講座で5年、熊谷染の職人から技術を学び、その後も自主的に勉強した。家庭との両立は大変ではなかったと言う。「友禅の仕事を続けていましたから、家族も理解していましたし、主人も応援してくれました」。夫の両親の介護も重なったが、制度に助けられた。
努力は実を結び、04年、06年、ことしと知事賞を受賞。05年には伝統工芸士に認定された。「うれしかったけれど、責任も感じました」。「熊谷染の名を消さないように、後輩に技術を教えないと」というプレッシャーがある。「地元でもまだ知名度が低いので、まず認識してもらいたいです」。商品開発、体験教室…と「これからの熊谷染」についてあれこれ考えをめぐらす。「でも着物文化としての“染め”を柱にしていきます」
「ここまで続けられたのは好きだから」。友禅染の経験を生かし、発展させることができたうえに小紋、更紗の技術も習得。また分業制の京友禅と違って、全工程に携わることができるのも熊谷染の魅力だという。
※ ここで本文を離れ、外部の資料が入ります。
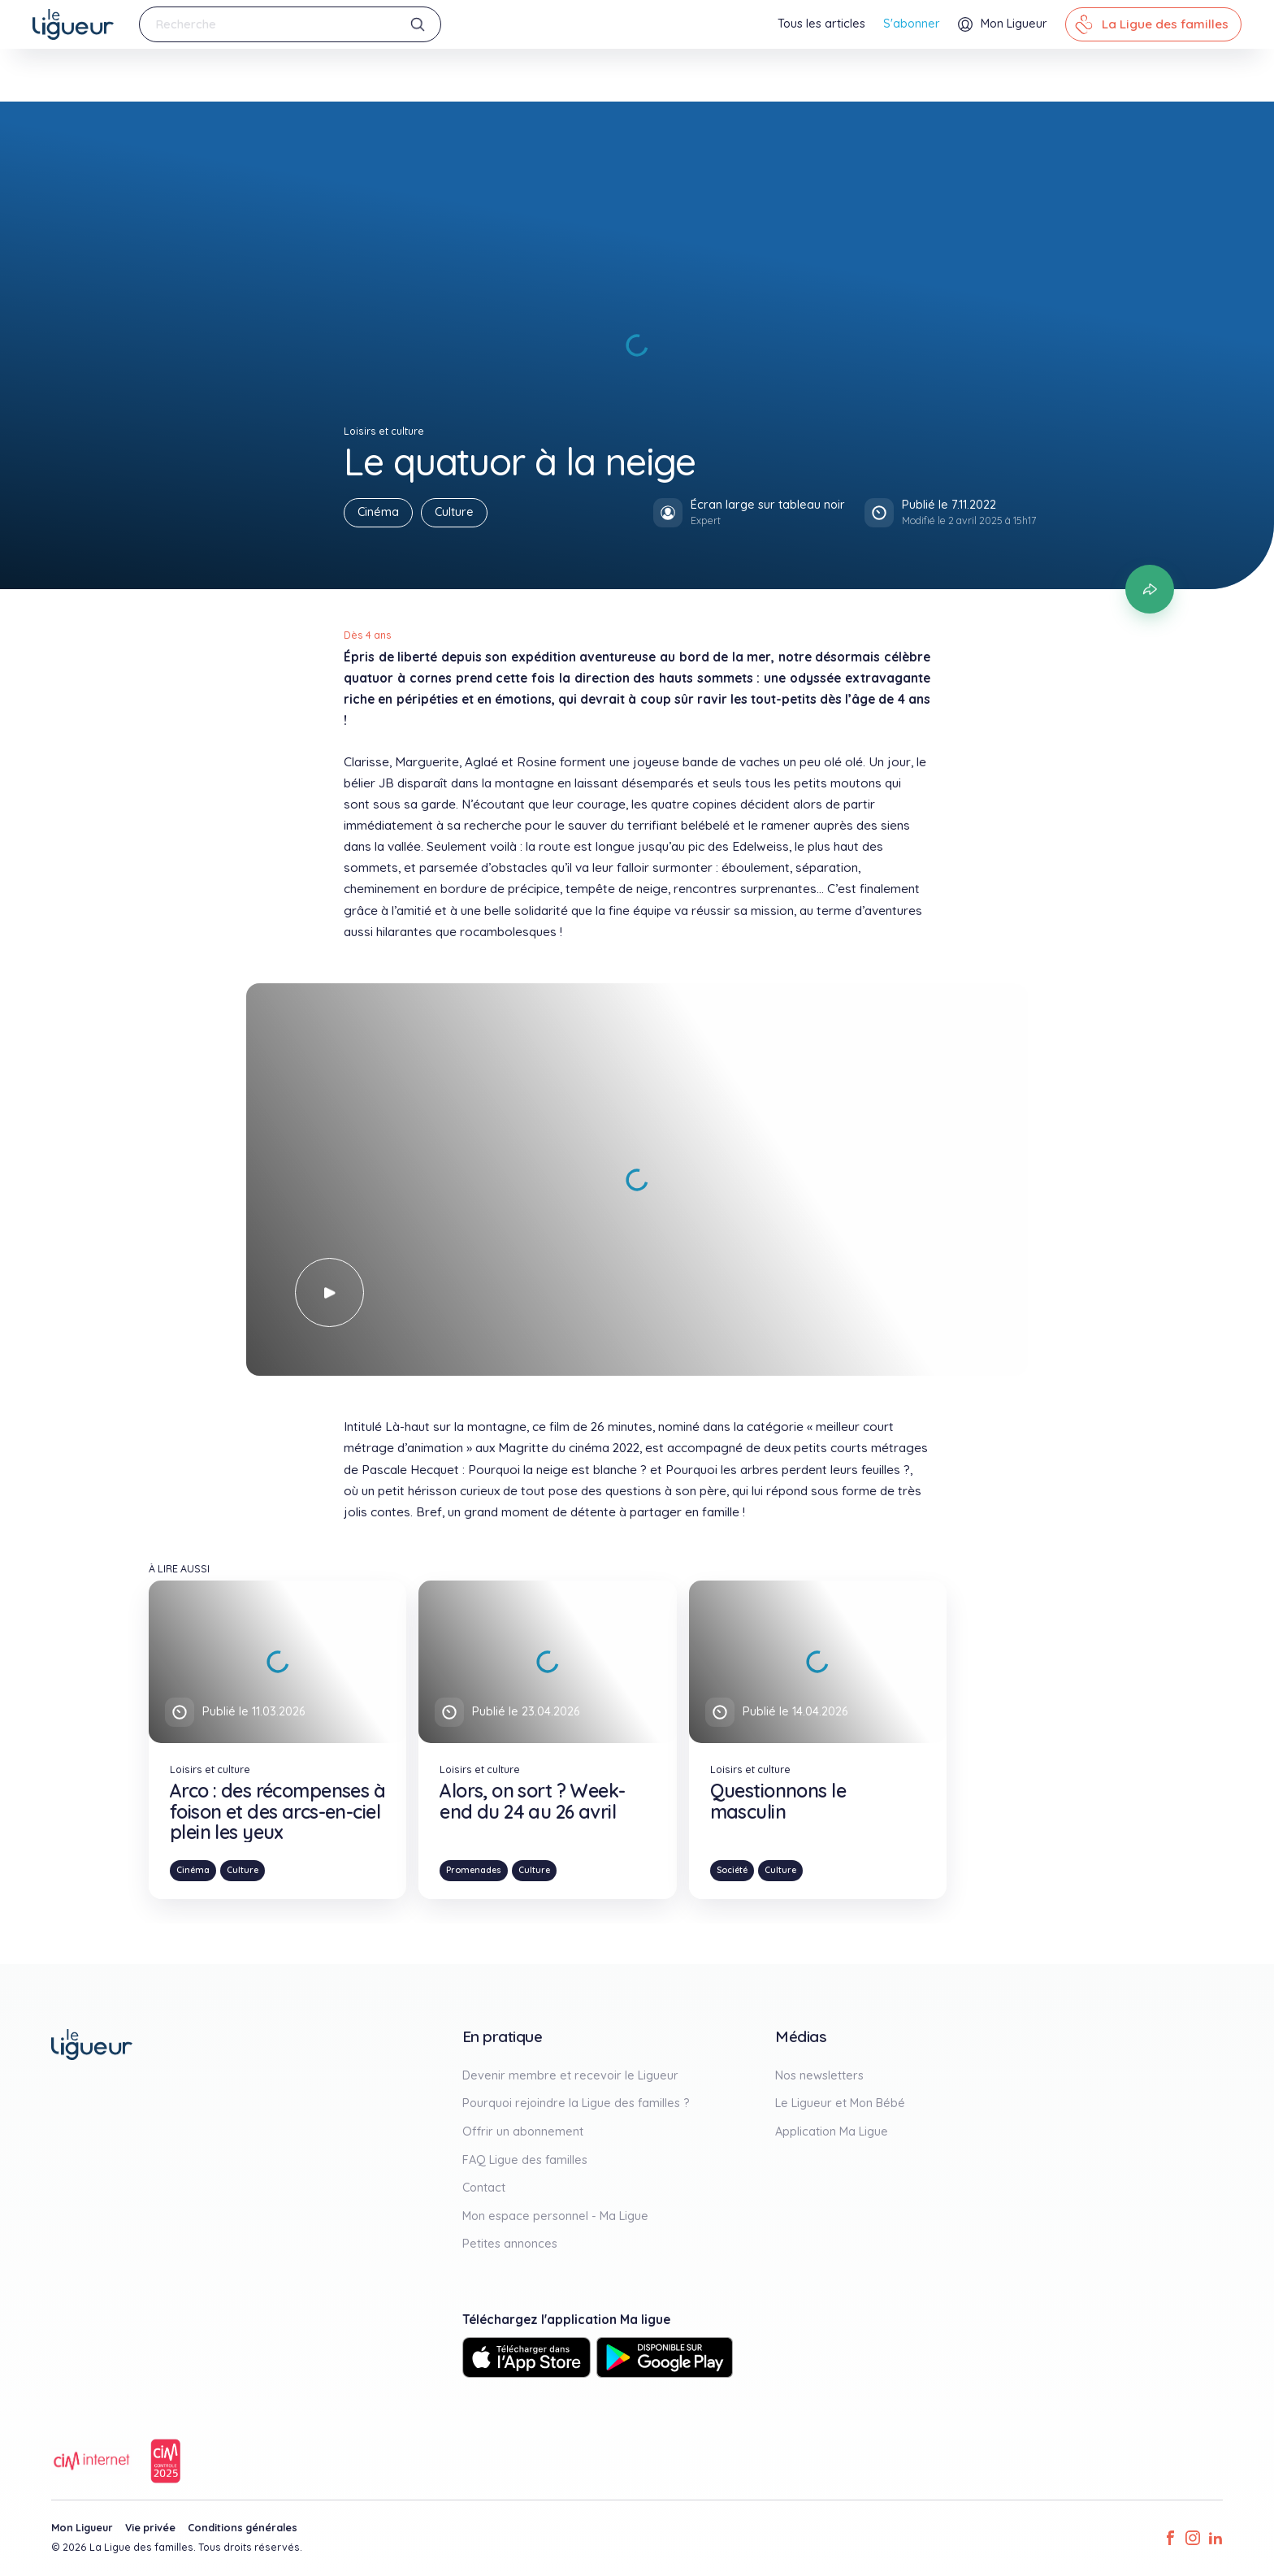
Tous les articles (821, 23)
製作で難しいのはデザイン。「職人にとって、お客さまの頭の中にあるイメージをどう表現するのかが難しい」。イメージにプラスアルファがあると、依頼した人に感動してもらえる。「『わたしだけの1枚だ』と感動してくださることが、やりがいにつながります」。そのためには数をこなし、デザインを研究し、時代感覚も知らないといけない。一生修業なのだ。
「わたしだけの」着物を着た時の特別の思い出は、その着物に“封印”される。それを娘や孫たちが、自分なりのセンスを取り入れて袖を通して行くことで、代々の思い出、物語が着物でつながっていく。「うちはまだですけれど」と笑いながらも、その魅力を柳澤さんは目を輝かして話す。